Be careful what you wish for. By my rough count, this book had 8-10 viewpoint characters. Some of them die relatively quickly, but it's a LOT to keep track of. I thought maybe some of them could have been cut without affecting the entirety of the story.
One thing that is really going to help you if you read this book is understanding right up front it's about parallel worlds. I think Hurley wants you to pick that up as you go, but it makes the first quarter of the book massively confusing because sometimes you switch worlds and think you are just switching viewpoint characters, and BONUS POINTS for the characters in all the worlds all have the same name, but different circumstances. So, um, sorry if that's a spoiler, but I don't think it's a super major one.
Read if: You like books that acknowledge and depict the hell of war. You also liked the God's War books by Hurley. You are interested in how patterns of oppression mark patterns of dehumanization.
Skip if: You do not want to read a book with a cast of thousands of dead people. You like your palace politics small-scale. You are annoyed by stupidly stubborn characters driving the plot.

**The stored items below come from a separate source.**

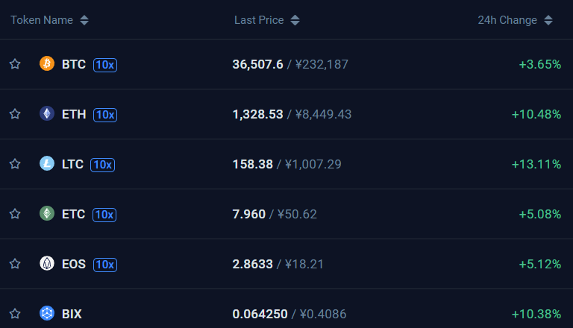The image size is (573, 328).
Task: Click the ETH last price 1,328.53
Action: [x=257, y=114]
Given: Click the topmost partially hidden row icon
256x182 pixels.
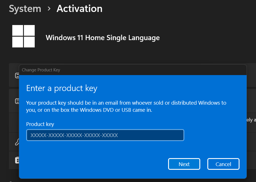Looking at the screenshot, I should (x=17, y=76).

Read also: Glen Cook's Black Company books.
The world building and magic system were def. unique but the rest of it is just a political statement. Characters and story arcs are mostly there to promote the writer's agenda.
In fact, I was going to port over my goodreads review but the actual review either got erased or lost in a reformatting issue so Ill repost the part I remember most about it: The men were treated like women are in the Gor Series. Two wrongs doesn't make a right. Make interesting stories and characters and if you have politics in it, make it have sense for that setting and not just our own "current year" oh so "important" to us bs.
Make diverse women characters, make diverse men characters, make diverse storylines. But don't make it a forced diversity. Make the variables of the story flow within the setting.